We must defend free speech, even for anti-Semites

The imprisonment of Joshua Bonehill-Paine should worry us all

‘Offensive blogger imprisoned’ is a news story that typically emanates from authoritarian Middle Eastern regimes. But now, it seems, the UK is getting in on the act.

For writing five anti-Semitic blog posts aimed at Labour MP Luciana Berger between October 2014 and January 2015, Joshua Bonehill-Paine has been sentenced to two years in jail. According to Berger, the blog posts left her feeling ‘sick’ and worried for her safety.

With headlines like ‘the legacy of the filthy Jew bitch’ and ‘racist anti-white Jewish Labour MP Luciana Berger exposed’, it’s not surprising that Berger was left appalled. The fascist troll had already served a sentence for organising a rally in Golders Green against the ‘Jewification’ of the area. He has also superimposed Berger’s face on to rodents and Hebrew symbols.

Calling Bonehill-Paine a scumbag is an insult to scumbags. In a YouTube video, he decried an ‘occupation force of 50,000 Jews occupying what used to be an Anglo-Saxon settlement, Stamford Hill’. Demonstrating a standard of wit surpassed only by nine-year-olds, he promised his proposed march against north London Jews would be ‘an absolute gas’.

But Bonehill-Paine was not on trial for his previous actions. Although the sentencing judge listed his past misdemeanours, the defendant was only on trial for those five blog posts. In his remarks, the judge concluded that Bonehill-Paine’s posts ‘showed, beyond any doubt, the depth of [his] hatred of Jewish people, including Ms Berger’. But is being a repulsive bigot sufficient reason to be sent to jail? Is writing five, albeit downright horrendous, blog posts enough to warrant a jail sentence? Absolutely not.

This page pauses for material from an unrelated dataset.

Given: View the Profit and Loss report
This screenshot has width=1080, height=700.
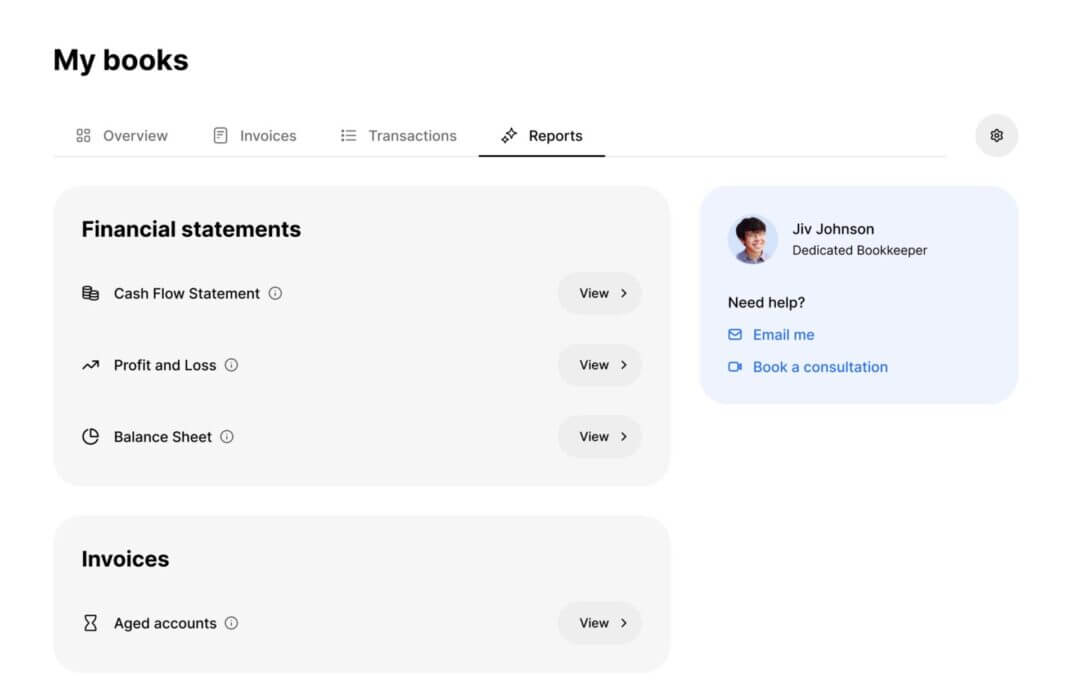Looking at the screenshot, I should click(600, 365).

No matter how deplorable or degenerate his intentions, punishing Bonehill-Paine for his opinions is a direct affront to a tolerant and free society. The prosecutor, Philip Stott, maintained that ‘we have a right to freedom of expression’, but meekly added that ‘it is not, however, an absolute right’. Freedom of expression should be ‘limited to protect the rights of others, including the right not to be harassed with racial abuse’, he said.

Stott is wrong. Free speech is absolute – it crumbles when you qualify it. That’s not to say that we shouldn’t sympathise with Berger. During the past year, she has been subject to a torrent of anti-Semitic abuse. In the space of just three days, she received 2,500 hateful messages. It’s completely understandable that she wants it to stop.

But Bonehill-Paine can’t be held responsible for all the abuse she suffered – which, worryingly, seems to be what happened in this case. The judge’s sentencing remarks didn’t focus solely on Bonehill-Paine’s blogs, but included the actions of Garron Helm, another anti-Semite, who launched a Twitter campaign against Berger in 2014. The judge also defended Bonehill-Paine’s conviction by pointing to the murder of Jo Cox. Following her tragic murder – which Bonehill-Paine didn’t commit – the judge maintained that ‘deterrence must be an important element of the sentence’. Quoting the case of R v Saunders (2000), he stated that ‘racism must not be allowed to flourish. The courts must do all they can… to convey that message clearly, by the sentences they pass in relation to racially aggravated offences.’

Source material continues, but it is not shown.